Optimalisasi Stemming Kata Berimbuhan Tidak Baku Pada Bahasa Indonesia Dengan Levenshtein Distance

Main Authors: Setya Putra, Rahardyan Bisma, Utami, Ema; Universitas Amikom Yogyakarta, Raharjo, Suwanto; Institut Sains & Teknologi AKPRIND Yogjakarta
Format: Article info application/pdf Journal
Bahasa: eng
Terbitan: Politeknik Harapan Bersama , 2018
Online Access: http://ejournal.poltektegal.ac.id/index.php/informatika/article/view/877
Daftar Isi:
  • Stemming algorithm Nazief & Andriani has been development in terms of the speed and the accuracy.
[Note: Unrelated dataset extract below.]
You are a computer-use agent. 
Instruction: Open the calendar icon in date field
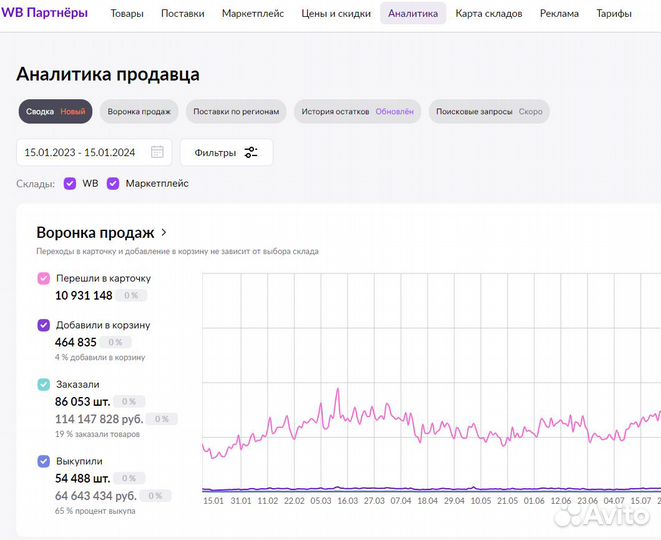pyautogui.click(x=157, y=152)
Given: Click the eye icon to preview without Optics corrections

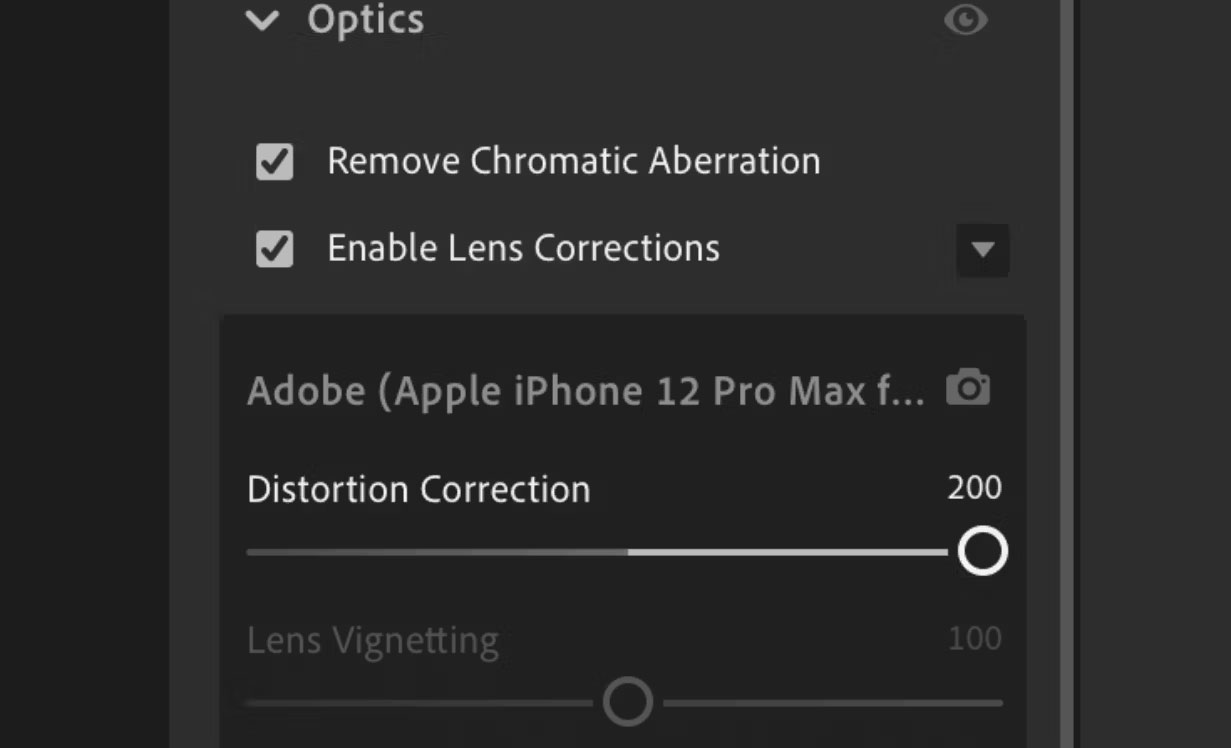Looking at the screenshot, I should (966, 20).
One of its development is Non-formal Affix Algorithm. Non-formal Affix Algorithm improves the accuracy for non-formal affixed word. In its growth, Indonesian language is used in two ways: formal and non-formal. Non-formal language is commonly used in casual situations such as conversations and social media post (Facebook, Twitter, Instagram, etc.). To get the root of the word of a casual conversation or a social media post, stemming algorithm which can process the non-formal words with affixes already proposed. But, the previous algorithm unable to stem a non-formal word that slightly change the root word. Therefore, this study modifies Non-formal Affix Algorithm to increase stemming accuracy on non-formal word. Modifications are made by adding Levenshtein Distance. The result of the research shows that the algorithm made in this research has 96.6% accuracy while the Non-formal Affix algorithm has 73.3% accuracy in processing 60 non-formal affixed words. Based on the result, Levenshtein Distance approach can increase the accuracy on stemming non-formal affixed word.